(Collected data)
-- BEGIN --

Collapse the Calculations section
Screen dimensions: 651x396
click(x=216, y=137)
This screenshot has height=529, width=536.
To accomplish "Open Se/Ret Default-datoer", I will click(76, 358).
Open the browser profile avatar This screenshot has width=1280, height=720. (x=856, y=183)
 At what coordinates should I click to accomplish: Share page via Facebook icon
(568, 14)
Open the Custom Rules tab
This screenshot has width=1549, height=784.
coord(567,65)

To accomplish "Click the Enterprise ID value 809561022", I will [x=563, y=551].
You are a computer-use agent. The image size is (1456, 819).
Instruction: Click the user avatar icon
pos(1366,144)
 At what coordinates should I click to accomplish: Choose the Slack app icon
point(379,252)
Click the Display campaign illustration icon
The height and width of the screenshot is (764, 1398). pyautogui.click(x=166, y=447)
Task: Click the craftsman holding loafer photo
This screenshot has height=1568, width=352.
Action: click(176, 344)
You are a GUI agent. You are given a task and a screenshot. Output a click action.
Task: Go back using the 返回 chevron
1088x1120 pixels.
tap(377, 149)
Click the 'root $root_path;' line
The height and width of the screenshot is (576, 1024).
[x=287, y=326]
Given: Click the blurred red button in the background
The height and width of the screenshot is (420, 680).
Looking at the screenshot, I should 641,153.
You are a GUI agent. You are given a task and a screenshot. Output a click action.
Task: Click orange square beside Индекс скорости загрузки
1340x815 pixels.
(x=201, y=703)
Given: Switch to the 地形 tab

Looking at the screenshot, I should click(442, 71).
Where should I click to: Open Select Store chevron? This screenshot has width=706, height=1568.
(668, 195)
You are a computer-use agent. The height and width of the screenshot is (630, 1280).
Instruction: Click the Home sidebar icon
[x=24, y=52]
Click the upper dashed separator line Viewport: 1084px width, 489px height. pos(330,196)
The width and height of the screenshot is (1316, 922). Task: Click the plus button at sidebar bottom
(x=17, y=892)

-- END --

▸ **Written task**:
Can you copy out every one of the items above, line for line and word for word?

▸ **Response to this exercise**:
Collapse the Calculations section
Screen dimensions: 651x396
click(x=216, y=137)
This screenshot has height=529, width=536.
To accomplish "Open Se/Ret Default-datoer", I will click(76, 358).
Open the browser profile avatar This screenshot has width=1280, height=720. (x=856, y=183)
 At what coordinates should I click to accomplish: Share page via Facebook icon
(568, 14)
Open the Custom Rules tab
This screenshot has width=1549, height=784.
coord(567,65)

To accomplish "Click the Enterprise ID value 809561022", I will [x=563, y=551].
You are a computer-use agent. The image size is (1456, 819).
Instruction: Click the user avatar icon
pos(1366,144)
 At what coordinates should I click to accomplish: Choose the Slack app icon
point(379,252)
Click the Display campaign illustration icon
The height and width of the screenshot is (764, 1398). pyautogui.click(x=166, y=447)
Task: Click the craftsman holding loafer photo
This screenshot has height=1568, width=352.
Action: click(176, 344)
You are a GUI agent. You are given a task and a screenshot. Output a click action.
Task: Go back using the 返回 chevron
1088x1120 pixels.
tap(377, 149)
Click the 'root $root_path;' line
The height and width of the screenshot is (576, 1024).
[x=287, y=326]
Given: Click the blurred red button in the background
The height and width of the screenshot is (420, 680).
Looking at the screenshot, I should 641,153.
You are a GUI agent. You are given a task and a screenshot. Output a click action.
Task: Click orange square beside Индекс скорости загрузки
1340x815 pixels.
(x=201, y=703)
Given: Switch to the 地形 tab

Looking at the screenshot, I should click(442, 71).
Where should I click to: Open Select Store chevron? This screenshot has width=706, height=1568.
(668, 195)
You are a computer-use agent. The height and width of the screenshot is (630, 1280).
Instruction: Click the Home sidebar icon
[x=24, y=52]
Click the upper dashed separator line Viewport: 1084px width, 489px height. pos(330,196)
The width and height of the screenshot is (1316, 922). Task: Click the plus button at sidebar bottom
(x=17, y=892)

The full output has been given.